Somut uyuşmazlıkta, davalı işverenin davacının çalıştığı işyerinde yardımcı hizmet niteliğindeki güvenlik hizmetini, hizmet alımı ile almaya karar verdiği ve uyguladığı anlaşılmaktadır. Bu karar, alt işveren uygulaması ile ilgili bir işletmesel karardır. Bu hizmetin alt işverene verilmesi 4857 sayılı Kanun’un 2/6. maddesi uyarınca geçerlidir. Bu karar sonrası güvenlik hizmetinden çalışan davacının istihdam fazlası olacağı da açıktır. İşverenin başka işyerlerinde güvenlik hizmetini alt işverene vermemesi, o işyerinde halen kendi işçileri ile bu işi yürütmesi, bu kararı geçersiz kılmayacağı gibi istihdam fazlalığını da ortadan kaldırmaz. Bu sebeple mahkemenin bu gerekçesi isabetli değildir.

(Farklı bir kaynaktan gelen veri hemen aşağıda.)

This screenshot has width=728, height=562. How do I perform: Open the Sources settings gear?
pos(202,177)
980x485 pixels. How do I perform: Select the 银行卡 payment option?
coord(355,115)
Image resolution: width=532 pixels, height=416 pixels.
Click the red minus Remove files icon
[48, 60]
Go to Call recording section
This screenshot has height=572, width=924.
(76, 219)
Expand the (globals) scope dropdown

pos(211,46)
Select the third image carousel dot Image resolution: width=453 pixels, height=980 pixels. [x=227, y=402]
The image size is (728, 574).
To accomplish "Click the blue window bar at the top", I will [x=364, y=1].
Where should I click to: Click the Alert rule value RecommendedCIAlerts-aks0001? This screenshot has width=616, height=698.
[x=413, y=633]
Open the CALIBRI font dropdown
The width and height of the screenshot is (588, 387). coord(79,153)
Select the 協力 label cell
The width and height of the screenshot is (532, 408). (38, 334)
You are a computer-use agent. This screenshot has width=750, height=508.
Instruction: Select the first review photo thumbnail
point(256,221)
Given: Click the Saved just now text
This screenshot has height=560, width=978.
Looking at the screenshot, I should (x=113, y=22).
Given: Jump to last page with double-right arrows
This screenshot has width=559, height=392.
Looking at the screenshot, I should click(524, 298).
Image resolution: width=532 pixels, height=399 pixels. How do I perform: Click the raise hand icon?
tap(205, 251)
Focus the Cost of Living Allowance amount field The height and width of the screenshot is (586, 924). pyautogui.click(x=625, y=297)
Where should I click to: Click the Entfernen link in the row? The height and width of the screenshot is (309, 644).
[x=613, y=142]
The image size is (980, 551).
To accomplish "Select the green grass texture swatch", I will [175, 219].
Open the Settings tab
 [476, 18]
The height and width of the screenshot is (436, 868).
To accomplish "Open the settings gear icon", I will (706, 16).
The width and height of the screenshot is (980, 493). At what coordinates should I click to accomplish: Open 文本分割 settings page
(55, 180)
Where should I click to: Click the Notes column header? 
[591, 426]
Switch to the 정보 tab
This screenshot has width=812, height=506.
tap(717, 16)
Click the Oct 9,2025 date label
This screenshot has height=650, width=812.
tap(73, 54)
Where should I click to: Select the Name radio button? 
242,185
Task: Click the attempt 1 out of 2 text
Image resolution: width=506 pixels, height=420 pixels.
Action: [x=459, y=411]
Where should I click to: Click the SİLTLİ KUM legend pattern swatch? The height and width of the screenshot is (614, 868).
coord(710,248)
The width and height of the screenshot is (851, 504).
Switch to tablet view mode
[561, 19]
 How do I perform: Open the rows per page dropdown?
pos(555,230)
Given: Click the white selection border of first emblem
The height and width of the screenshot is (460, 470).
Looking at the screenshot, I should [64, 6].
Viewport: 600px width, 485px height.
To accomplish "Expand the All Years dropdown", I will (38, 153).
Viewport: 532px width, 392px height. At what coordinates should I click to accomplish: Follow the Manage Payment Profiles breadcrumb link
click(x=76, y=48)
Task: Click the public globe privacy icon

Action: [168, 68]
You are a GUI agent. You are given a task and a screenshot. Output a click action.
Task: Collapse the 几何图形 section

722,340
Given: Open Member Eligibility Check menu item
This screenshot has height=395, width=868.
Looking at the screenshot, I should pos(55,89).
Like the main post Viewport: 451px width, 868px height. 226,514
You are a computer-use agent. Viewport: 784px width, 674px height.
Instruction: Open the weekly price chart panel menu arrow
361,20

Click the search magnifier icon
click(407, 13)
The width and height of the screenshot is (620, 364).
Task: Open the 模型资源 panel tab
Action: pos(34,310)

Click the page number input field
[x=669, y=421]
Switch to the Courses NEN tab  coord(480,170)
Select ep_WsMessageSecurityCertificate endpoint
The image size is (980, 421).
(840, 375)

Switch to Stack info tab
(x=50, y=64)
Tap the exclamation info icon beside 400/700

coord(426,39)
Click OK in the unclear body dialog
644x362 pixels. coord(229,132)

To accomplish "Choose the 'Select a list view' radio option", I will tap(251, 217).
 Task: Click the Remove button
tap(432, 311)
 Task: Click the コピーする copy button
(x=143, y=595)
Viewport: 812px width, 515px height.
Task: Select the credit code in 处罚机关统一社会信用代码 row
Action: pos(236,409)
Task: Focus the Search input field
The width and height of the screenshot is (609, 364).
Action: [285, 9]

Ancak bu durumda dahi davalının tutarlı davranıp davranmadığının, davacının görev tanımına ve yaptığı işe göre başka işyerinde veya başka görevlerde somut olarak değerlendirilme imkanı olup olmadığının da araştırılması gerekir. Mahkemece bozmaya uyulmuş ise de davacının hangi pozisyonda görevlendirilebileceğinin somut olarak araştırılmadığı saptanmıştır. Sosyal Güvenlik Kurumu kayıtlarına göre davalının bu işyerleri kaydı dışında Türkiye genelinde onbir tane daha kaydı olduğu görülmekle bu kayıtlar üzerinde de durularak, bu kayıtların bulunduğu işyerlerinde halen güvenlik hizmetini kendi bünyesinde karşılayıp karşılamadığı hususları belirlenmeli, kendi bünyesinde güvenlik hizmetini sağladığı Tunçbilek İşletmesine ait işçi hareketleri titizlikle incelenerek gerek diğer işyerleri ve gerekse Tunçbilek İşletmesine fesihten önce veya sonra güvenlik personeli alınıp alınmadığı araştırılmalı, alınmadığının anlaşılması halinde ise gerek Afşin gerekse Türkiye’de bulunan diğer işyerlerinde davacının görevlendirilmesi mümkün olan değişik görev ve unvanların olup olmadığı belirlenerek davacının bu görevlerde çalıştırılmasının mümkün olup olmayacağı üzerinde durulmalıdır. Eksik inceleme ile bozma gerekleri tam yerine getirilmeden yazılı şekilde karar verilmesi hatalıdır.
Sonuç: Temyiz olunan kararın yukarıda yazılı sebepten BOZULMASINA, peşin alınan temyiz harcının istek halinde ilgiliye iadesine, 02.06.2014 gününde oybirliğiyle karar verildi.